Gentle Introduction to Global Attention for Encoder-Decoder Recurrent Neural Networks

The encoder-decoder model provides a pattern for using recurrent neural networks to address challenging sequence-to-sequence prediction problems such as machine translation.

Attention is an extension to the encoder-decoder model that improves the performance of the approach on longer sequences. Global attention is a simplification of attention that may be easier to implement in declarative deep learning libraries like Keras and may achieve better results than the classic attention mechanism.

In this post, you will discover the global attention mechanism for encoder-decoder recurrent neural network models.

After reading this post, you will know:

  • The encoder-decoder model for sequence-to-sequence prediction problems such as machine translation.
  • The attention mechanism that improves the performance of encoder-decoder models on long sequences.
  • The global attention mechanism that simplifies the attention mechanism and may achieve better results.

Kick-start your project with my new book Long Short-Term Memory Networks With Python, including step-by-step tutorials and the Python source code files for all examples.

Let’s get started.

Gentle Introduction to Global Attention for Encoder-Decoder Recurrent Neural Networks

Gentle Introduction to Global Attention for Encoder-Decoder Recurrent Neural Networks
Photo by Kathleen Tyler Conklin, some rights reserved.

Overview

This tutorial is divided into 4 parts; they are:

  1. Encoder-Decoder Model
  2. Attention
  3. Global Attention
  4. Global Attention in More Detail

Encoder-Decoder Model

The encoder-decoder model is a way of organizing recurrent neural networks to tackle sequence-to-sequence prediction problems where the number of input and output time steps differ.

The model was developed for the problem of machine translation, such as translating sentences in French to English.

The model involves two sub-models, as follows:

  • Encoder: An RNN model that reads the entire source sequence to a fixed-length encoding.
  • Decoder: An RNN model that uses the encoded input sequence and decodes it to output the target sequence.

The image below shows the relationship between the encoder and the decoder models.

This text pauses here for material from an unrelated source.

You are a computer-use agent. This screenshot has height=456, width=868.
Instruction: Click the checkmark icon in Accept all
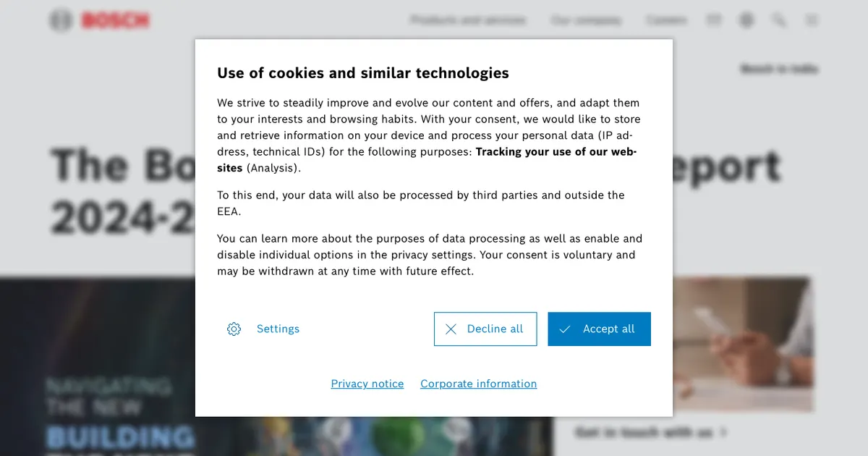click(566, 329)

Example of an Encoder-Decode Network

Example of an Encoder-Decode Network
Taken from “Sequence to Sequence Learning with Neural Networks,” 2014.

The Long Short-Term Memory recurrent neural network is commonly used for the encoder and decoder. The encoder output that describes the source sequence is used to start the decoding process, conditioned on the words already generated as output so far. Specifically, the hidden state of the encoder for the last time step of the input is used to initialize the state of the decoder.

The LSTM computes this conditional probability by first obtaining the fixed-dimensional representation v of the input sequence (x1, …, xT) given by the last hidden state of the LSTM, and then computing the probability of y1, …, yT’ with a standard LSTM-LM formulation whose initial hidden state is set to the representation v of x1, …, xT

Sequence to Sequence Learning with Neural Networks, 2014.

The image below shows the explicit encoding of the source sequence to a context vector c which is used along with the words generated so far to output the next word in the target sequence.

Encoding of Source Sequence to a Context Vector Which is Then Decoded

Encoding of Source Sequence to a Context Vector Which is Then Decoded
Taken from “Learning Phrase Representations using RNN Encoder-Decoder for Statistical Machine Translation,” 2014.

However, […], both yt and h(t) are also conditioned on yt−1 and on the summary c of the input sequence.

Learning Phrase Representations using RNN Encoder-Decoder for Statistical Machine Translation, 2014.

Attention

The encoder-decoder model was shown to be an end-to-end model that performed well on challenging sequence-to-sequence prediction problems such as machine translation.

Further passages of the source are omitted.